Housing associations have traditionally focused solely on affordable housing for low earners and key workers such as teachers and nurses. The new strategy is a widening of their scope to help those in their 20s and 30s who have become known as “generation rent” – those trapped renting at sky-high prices, at the mercy of sometimes exploitative landlords.
The “G15” group of housing associations – which houses one in 10 London residents – is promising to grant more secure tenancies than those available on the private market. The intention is to allow tenants to settle down for longer with a plan to “kitemark” label these better quality homes for those who rent in an attempt to go head to head with the rest of the private market.
A board paper, seen by the Guardian and approved by the group, sets out the problems: “The average home in London costs more than £400,000 and is 15 times the median income for Londoners – the highest in Britain. And while wages are higher too they are not nearly high enough to allow most people to meet their own housing needs … Younger people are increasingly priced out of home ownership and find renting takes a growing portion of their salaries.

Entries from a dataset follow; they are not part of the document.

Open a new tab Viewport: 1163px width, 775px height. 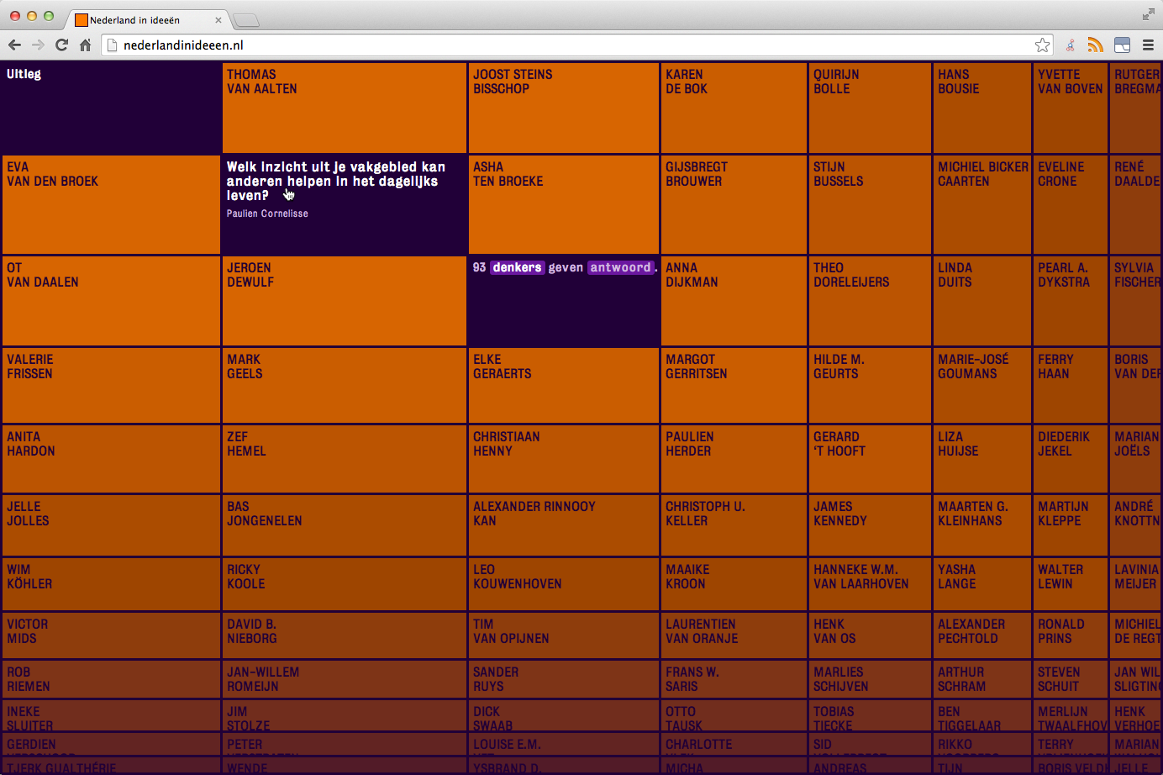(x=245, y=20)
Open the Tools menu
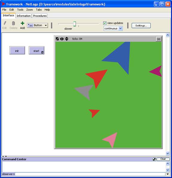The width and height of the screenshot is (172, 178). click(x=20, y=10)
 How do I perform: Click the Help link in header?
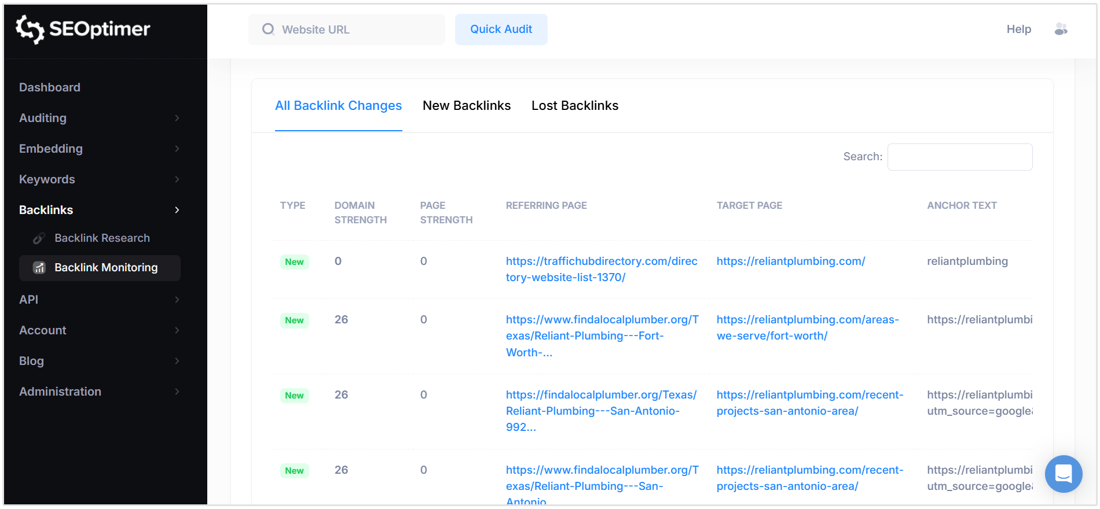tap(1018, 29)
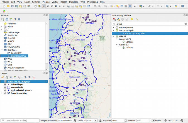Select the Pan Map hand tool

[35, 6]
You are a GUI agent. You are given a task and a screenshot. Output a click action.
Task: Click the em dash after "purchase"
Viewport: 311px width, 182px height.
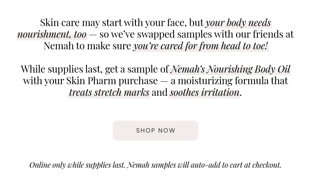(x=164, y=81)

Those without access to capital may become lifetime renters.”
Housing associations insist moving into the private market to capitalise on the increasing rental and sale prices in London will not undermine the social purpose of its members – to provide affordable housing for those who can not meet their own housing needs.
Keith Exford, chief executive of the Affinity Sutton housing association and chair of the G15, said it was not true private renting would make a vast profit for social landlords.
“The yields in private rent are insufficient to do much more than cover the running costs,” he said. “The only profit to be made is from the sale of stock at a later stage as values rise. A well-managed, reputable private rented sector is an important part of our offer to London.”
Homes built for private rent can also be turned into affordable housing or shared ownership properties by housing associations, or sold for profit according to changing business plans, he said.
The move is being welcomed by some tenants and staff working to tackle rogue landlords in the capital.